┏━━
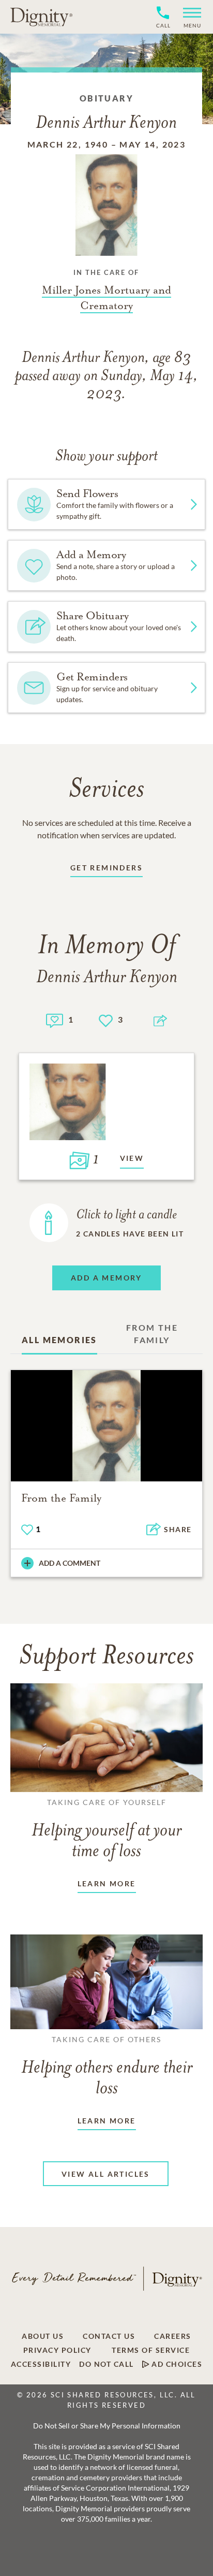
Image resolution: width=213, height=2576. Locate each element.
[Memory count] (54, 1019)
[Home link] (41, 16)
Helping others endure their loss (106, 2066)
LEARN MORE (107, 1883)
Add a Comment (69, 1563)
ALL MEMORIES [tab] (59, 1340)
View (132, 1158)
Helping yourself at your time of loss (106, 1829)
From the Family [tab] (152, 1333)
┗━━
┏━━
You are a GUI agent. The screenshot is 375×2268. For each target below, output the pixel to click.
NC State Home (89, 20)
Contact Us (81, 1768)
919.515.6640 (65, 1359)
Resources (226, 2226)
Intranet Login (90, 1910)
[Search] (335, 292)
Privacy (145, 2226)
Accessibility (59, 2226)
┗━━
**WORK TASK**: Copy each line above that contains the string "Helping".

**RESULT FOR THIS TASK**:
Helping others endure their loss (106, 2066)
Helping yourself at your time of loss (106, 1829)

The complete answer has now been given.